Ayomide Omotola, MPH (Ayo Omotola) is a public health professional whose career began in the pioneer research institute for HIV/AIDS in Nigeria. Her experience working with the clients informed her decision to pursue a career in public health. Since completing her MPH at Boston University, she has worked with hospitals where she managed different health initiatives to strengthen healthcare systems, improve access to health care, and improve health outcomes. She also works as a consultant on program evaluation and quality improvement projects. Outside work, she continues her passion for reducing health inequities, improving health outcomes, and contributing to innovation in health care as a member of the TULUMBE! project.”
Chioma Nnaji is a community organizer, activist, and scholar working as a Program Director at the Multicultural AIDS Coalition. She founded the Africans For Improved Access (AFIA) program – the first state-funded program in Massachusetts to address HIV/STI among African immigrants. In this role, she organizes communities to address the root causes underlying the epidemic; develops schedules and interventions for people living with and impacted by HIV/AIDS; advocates for policy changes addressing the ‘hidden epidemic’ among African immigrants; applies anti-racist and cultural competency frameworks to training public health and clinical professionals; and establishes community-academic research projects that are ‘for, by and with’ the people most impacted by inequities. Ms. Nnaji is passionate about her work and is committed to bringing the voice and needs of African diaspora communities to the table of health policy, research, and service delivery in a way that utilizes community assets and respects cultural values.
Dara Oloyede, MPH, is a Nigerian American immigrant and Colorado transplant living in Boston. She holds a Master of Public Health from Boston University in Maternal & Child Health and Program Management. She is excited to be a part of Tulumbe! Because of her love of the African diaspora and working with African immigrants to organize and drive improvements in population health. During her free time, she likes to be outdoors, attend community events, and explore the Boston community.

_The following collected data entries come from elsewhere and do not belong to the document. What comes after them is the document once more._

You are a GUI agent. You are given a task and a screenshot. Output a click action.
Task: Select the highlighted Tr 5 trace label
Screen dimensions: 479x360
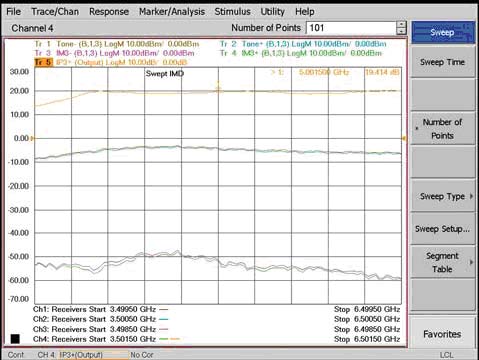pyautogui.click(x=43, y=62)
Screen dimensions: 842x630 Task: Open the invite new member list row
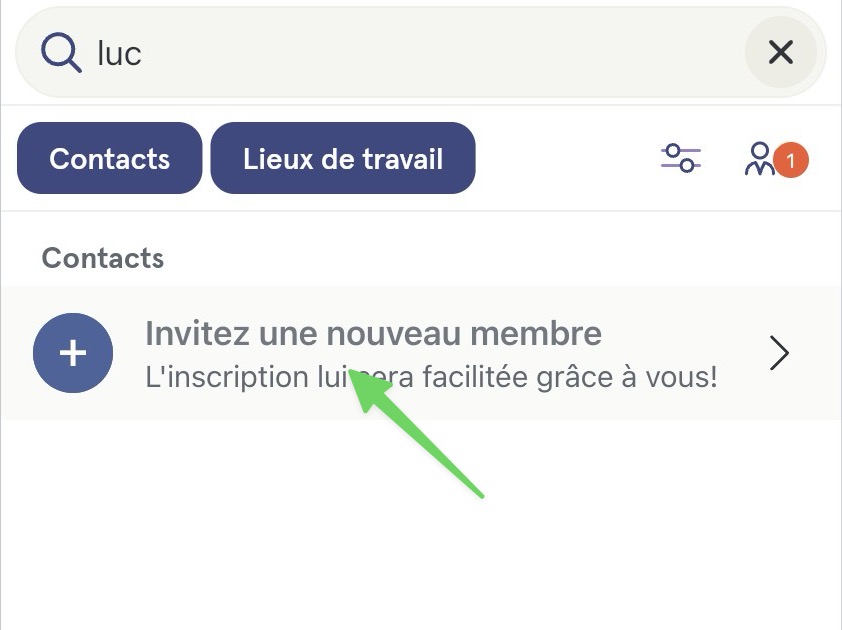point(421,353)
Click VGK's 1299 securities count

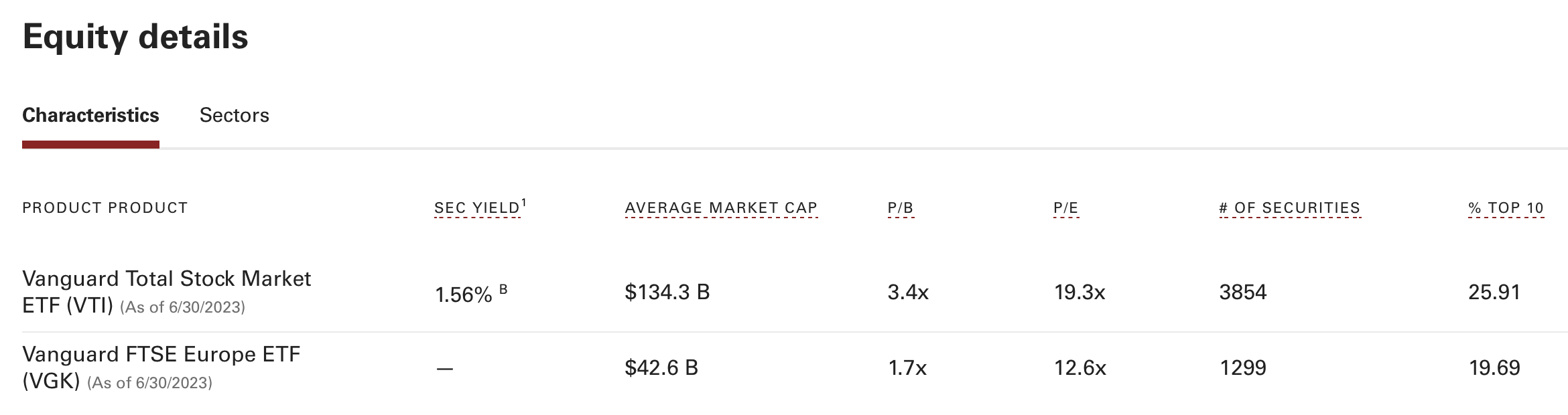coord(1242,367)
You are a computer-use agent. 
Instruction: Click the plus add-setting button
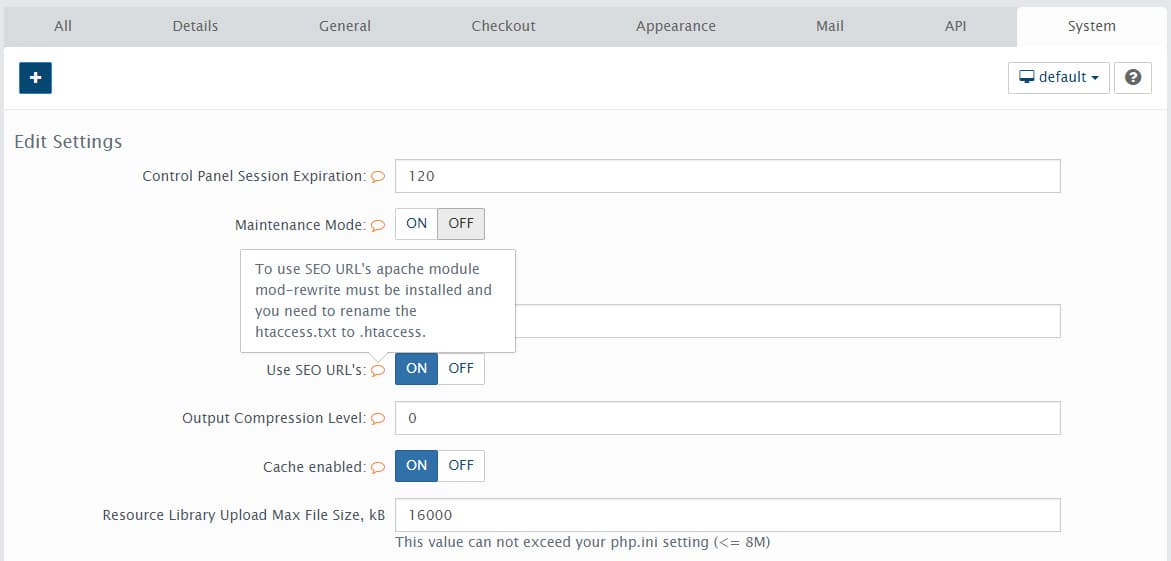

Carol Bova, Ph.D., RN, is a Professor of Nursing and Medicine at the University of Massachusetts Medical School in Worcester. Her clinical work as a nurse practitioner spanned more than 26 years, providing care to adults with HIV infection. She has funded research on HIV, women and HIV, HIV prevention, Hepatitis C virus infection, substance abuse, mental illness, adherence behavior, and patient-provider trust. She is especially interested in community-engaged research, research ethics, and scale development.